How Climate Change Affects Water Resources? 

• Energy Production: Power plants require substantial water for cooling to operate efficiently, but this may be limited by water scarcity.  
  • Changes in streamflow (volume and timing) affect hydroelectric dams.  
  • A kilowatt-hour of electricity requires approximately 25 gallons of water from rivers or lakes. 
• Altered Precipitation Pattern: Global warming induced drought and reduced rainfall threaten water access for drinking, irrigation, and energy. 
  • Declining snowpack reduces water supplies in regions dependent on snowmelt. 
• Bioenergy and Agriculture: Growing crops for bioenergy, such as rapeseed, sunflower, soybean, palm, or castor oil, can place additional stress on water resources. 
  • Rising temperatures increase irrigation needs, potentially over longer distances, increasing energy consumption.  
• Energy-Intensive Water Management: Declining freshwater may require energy-intensive desalination to convert saltwater into drinking water and groundwater extraction.

How to Manage Climate-Water-Energy Correlation? 

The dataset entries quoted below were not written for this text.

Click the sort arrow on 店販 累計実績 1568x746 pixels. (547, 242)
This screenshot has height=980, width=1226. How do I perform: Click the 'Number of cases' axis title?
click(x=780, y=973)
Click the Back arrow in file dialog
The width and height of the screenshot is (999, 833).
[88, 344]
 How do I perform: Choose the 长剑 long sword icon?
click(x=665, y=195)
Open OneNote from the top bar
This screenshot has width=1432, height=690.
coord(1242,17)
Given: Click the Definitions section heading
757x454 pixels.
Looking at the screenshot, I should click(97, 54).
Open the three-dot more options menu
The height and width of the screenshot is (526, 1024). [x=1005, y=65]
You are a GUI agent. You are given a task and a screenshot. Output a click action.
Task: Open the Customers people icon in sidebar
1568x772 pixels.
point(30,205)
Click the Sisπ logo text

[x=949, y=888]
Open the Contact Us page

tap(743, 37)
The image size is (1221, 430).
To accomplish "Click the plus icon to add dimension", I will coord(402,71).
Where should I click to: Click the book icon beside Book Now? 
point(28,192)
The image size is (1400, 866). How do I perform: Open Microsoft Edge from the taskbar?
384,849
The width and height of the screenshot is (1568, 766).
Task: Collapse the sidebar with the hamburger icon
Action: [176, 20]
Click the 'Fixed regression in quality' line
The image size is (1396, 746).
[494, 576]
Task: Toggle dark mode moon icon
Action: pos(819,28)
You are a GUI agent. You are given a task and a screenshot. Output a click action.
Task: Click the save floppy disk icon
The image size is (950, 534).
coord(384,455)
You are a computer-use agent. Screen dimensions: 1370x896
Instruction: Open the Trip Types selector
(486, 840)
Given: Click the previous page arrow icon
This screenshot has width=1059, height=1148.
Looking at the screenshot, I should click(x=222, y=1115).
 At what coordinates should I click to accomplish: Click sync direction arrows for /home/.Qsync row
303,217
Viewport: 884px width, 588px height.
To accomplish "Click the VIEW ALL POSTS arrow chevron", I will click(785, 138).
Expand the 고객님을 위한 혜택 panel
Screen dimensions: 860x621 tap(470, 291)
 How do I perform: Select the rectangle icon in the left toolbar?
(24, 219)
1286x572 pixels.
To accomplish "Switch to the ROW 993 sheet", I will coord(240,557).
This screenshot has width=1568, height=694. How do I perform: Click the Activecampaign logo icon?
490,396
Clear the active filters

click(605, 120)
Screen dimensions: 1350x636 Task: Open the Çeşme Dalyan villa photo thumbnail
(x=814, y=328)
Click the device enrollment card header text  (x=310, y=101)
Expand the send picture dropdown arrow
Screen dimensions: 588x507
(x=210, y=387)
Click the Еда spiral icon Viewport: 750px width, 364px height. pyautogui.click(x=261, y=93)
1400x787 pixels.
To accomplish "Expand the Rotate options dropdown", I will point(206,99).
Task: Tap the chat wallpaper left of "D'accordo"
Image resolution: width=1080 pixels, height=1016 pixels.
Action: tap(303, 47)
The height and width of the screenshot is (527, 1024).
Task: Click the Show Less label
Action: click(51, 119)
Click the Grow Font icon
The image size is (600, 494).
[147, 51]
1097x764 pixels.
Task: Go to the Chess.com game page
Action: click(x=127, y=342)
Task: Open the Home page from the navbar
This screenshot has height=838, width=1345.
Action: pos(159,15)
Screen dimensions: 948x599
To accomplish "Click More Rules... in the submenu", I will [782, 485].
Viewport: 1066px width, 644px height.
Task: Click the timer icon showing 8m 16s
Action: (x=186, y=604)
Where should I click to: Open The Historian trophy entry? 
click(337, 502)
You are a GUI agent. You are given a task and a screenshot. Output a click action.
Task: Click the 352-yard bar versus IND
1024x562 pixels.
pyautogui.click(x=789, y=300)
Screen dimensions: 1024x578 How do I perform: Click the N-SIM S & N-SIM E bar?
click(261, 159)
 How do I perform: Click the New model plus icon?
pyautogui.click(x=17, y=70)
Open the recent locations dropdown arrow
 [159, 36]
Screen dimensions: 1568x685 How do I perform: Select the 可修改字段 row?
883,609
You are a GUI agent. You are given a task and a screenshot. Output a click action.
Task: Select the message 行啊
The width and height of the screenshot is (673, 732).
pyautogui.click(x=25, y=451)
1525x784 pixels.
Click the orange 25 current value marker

• Water-Efficient Technologies: Power plants can reduce water consumption by up to 90% through dry cooling systems with slight reduction in efficiency. 
  • A dry cooler uses air to cool fluids instead of water. 
• Regional Energy Strategy: High-resolution models integrate crop, water, and economic data to identify local resource constraints and develop regional energy-economic strategies that address specific needs at a local level. 
• Energy-Efficient Water Management: 
  • Conventional Treatment: Prioritising low-water-intensity (opposed to desalination) solutions like conventional water treatment and water-saving practices can help balance energy and water needs. 
  • Water-Efficient Practices: Efficient irrigation systems like drip irrigation and wastewater treatment, can reduce energy consumption and water wastage. 
  • Water Recycling: Recycling greywater and industrial water can greatly reduce freshwater demand in agriculture and industry. 
• Maximise Renewable Energy: Decentralized systems like solar and wind use minimal water (less than 1% of the water used by fossil fuels), reducing competition and supporting sustainable energy. 
• Nature-Based Solutions (NbS): Restoring ecosystems such as wetlands, forests, and watersheds enhances water security and reduces energy demands associated with artificial water management systems. 
• Capacity Building: Building capacity to design, implement, and manage sustainable energy and water systems is key to long-term success. 

Conclusion 

The climate-water-energy correlation presents complex challenges that require integrated solutions. Prioritising water-efficient technologies, renewable energy, and sustainable management practices is essential to mitigating climate change impacts. Effective strategies, including nature-based solutions and capacity building, are crucial for achieving long-term sustainability and resilience in resource management. 

Drishti Mains Question:  Discuss the interlinkages between climate change, water availability, and energy demand. How can integrated resource management address these challenges?